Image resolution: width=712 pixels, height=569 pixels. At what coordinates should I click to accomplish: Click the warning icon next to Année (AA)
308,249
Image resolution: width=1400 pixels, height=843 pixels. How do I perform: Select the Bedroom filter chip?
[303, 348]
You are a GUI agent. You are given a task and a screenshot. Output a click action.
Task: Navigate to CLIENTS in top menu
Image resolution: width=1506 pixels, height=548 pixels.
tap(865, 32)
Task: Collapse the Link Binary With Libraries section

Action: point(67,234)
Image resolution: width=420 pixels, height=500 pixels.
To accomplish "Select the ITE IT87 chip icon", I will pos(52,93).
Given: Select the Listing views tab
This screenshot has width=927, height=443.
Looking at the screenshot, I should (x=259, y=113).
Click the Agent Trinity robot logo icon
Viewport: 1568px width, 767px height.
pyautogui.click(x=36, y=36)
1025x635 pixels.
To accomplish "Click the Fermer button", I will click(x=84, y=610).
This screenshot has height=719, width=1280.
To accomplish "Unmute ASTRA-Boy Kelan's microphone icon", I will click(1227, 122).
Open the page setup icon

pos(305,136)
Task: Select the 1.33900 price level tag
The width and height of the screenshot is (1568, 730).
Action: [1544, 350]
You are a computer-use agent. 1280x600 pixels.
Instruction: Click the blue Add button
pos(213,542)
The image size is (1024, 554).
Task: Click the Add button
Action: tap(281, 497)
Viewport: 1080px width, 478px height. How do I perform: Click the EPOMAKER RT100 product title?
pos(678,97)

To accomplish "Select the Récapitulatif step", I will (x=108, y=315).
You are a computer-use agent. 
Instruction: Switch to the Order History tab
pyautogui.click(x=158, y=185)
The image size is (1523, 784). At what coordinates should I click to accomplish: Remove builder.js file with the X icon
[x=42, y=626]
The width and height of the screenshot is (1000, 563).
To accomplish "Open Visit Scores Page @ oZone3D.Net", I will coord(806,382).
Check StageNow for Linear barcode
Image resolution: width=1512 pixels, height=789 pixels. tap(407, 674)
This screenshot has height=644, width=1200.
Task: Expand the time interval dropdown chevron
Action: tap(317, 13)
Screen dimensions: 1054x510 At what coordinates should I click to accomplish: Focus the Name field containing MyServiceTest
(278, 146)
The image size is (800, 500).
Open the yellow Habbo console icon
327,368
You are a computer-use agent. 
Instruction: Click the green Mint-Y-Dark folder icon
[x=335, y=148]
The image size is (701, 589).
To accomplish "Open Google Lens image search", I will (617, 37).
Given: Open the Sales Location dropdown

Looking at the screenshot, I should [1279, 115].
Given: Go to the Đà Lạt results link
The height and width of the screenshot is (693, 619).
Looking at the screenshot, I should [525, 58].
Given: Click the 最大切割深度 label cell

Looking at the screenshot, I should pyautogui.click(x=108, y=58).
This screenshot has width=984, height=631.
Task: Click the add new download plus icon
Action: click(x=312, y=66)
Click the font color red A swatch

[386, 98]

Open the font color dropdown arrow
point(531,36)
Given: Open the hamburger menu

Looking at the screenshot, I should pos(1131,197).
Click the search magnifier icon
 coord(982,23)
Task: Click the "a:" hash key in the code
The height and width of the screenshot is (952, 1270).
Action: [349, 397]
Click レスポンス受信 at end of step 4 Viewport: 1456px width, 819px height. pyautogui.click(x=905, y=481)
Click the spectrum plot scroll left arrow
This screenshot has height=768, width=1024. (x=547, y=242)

########################################

__PROBLEM TO SOLVE__
Show every line in the listing above that carries the word "step".

__RESULT__
To accomplish "Select the Récapitulatif step", I will (x=108, y=315).
Click レスポンス受信 at end of step 4 Viewport: 1456px width, 819px height. pyautogui.click(x=905, y=481)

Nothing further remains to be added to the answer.